----- Source document -----

GBrowse and JBrowse are excellent for visualizing our assembly and annotation. But what if you want to do some further analysis and exploration? You can manually browse the assembly, but then you won't get tenure.
To further analyze your data you need tools like Galaxy, BioMart and InterMine. Since I work for Galaxy, we'll spend some time working on a simple example in that. We'll touch on BioMart or InterMine as time allows.
1. Get to Galaxy
We could run this analysis on the free public Galaxy server (http://usegalaxy.org), or on the Galaxy that has been installed on our VMware image. Let's run it on our local install.
Note: Please don't run on the local install with me. The public server might be able to support 120 people doing this simultaneously. The local install won't.
2. What have we got?

-----

■ Exercises:
- 1) Answer these questions from the Galaxy tutorial:
(a) Which two tools does it call excellent for visualizing the assembly and annotation?
(b) What address does it give for the free public Galaxy server?
(c) About how many people might the public server support doing this at the same time?
- 2) Carry the Galaxy tutorial forward past its last heading, "2. What have we got?".
The material placed after this note plays no part here.

----- Data section -----

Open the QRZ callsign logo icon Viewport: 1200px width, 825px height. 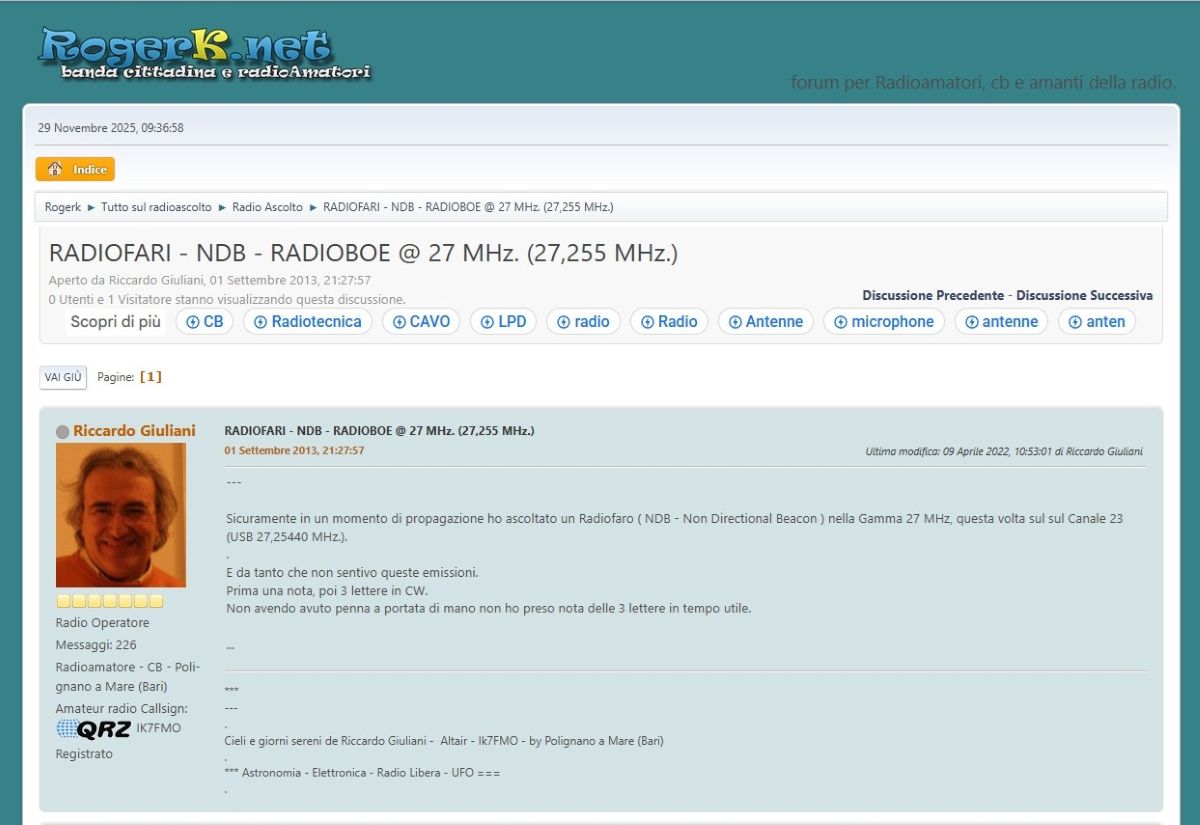pyautogui.click(x=93, y=729)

-----

■ Responses to the exercise:
- 1)
(a) GBrowse and JBrowse
(b) http://usegalaxy.org
(c) 120

- 2)
First load the GFF that MAKER produced into Galaxy
- Get Data → Upload File → ftp://ftp.gmod.org/pub/gmod/Meetings/2011/AGS/3263.maker.output/3263.all.gff &rarr Execute
- This uploads the GFF file into Galaxy. It recognizes it as a GFF3 file.
Now, because of a bug in Galaxy (don't tell anyone), we need to convert it to BED to run a subsequent step.
- Convert Formats → GFF-to-BED → Execute
Now lets see what is in the annotation. Lets count the number of different feature types in the file.
- Join, Subtract and Group → Group → Group by Column: c4
This tells Galaxy please group the lines by the value in column 4, which is the SO type of the feature
- Add new operation → Type: Count → Execute
Now count the number of lines that have each type.
Anything interesting? Hmmm. We've got one more exon than CDS. I wonder where that is?
3. Get just the Exons and CDSs
Just get the exons:
- Filter and Sort → Filter → Filter: GFF-to-Bed on data
The SO type is in column 4 in BED.
- With following condition: c4=='exon' → Execute
Repeat with CDS.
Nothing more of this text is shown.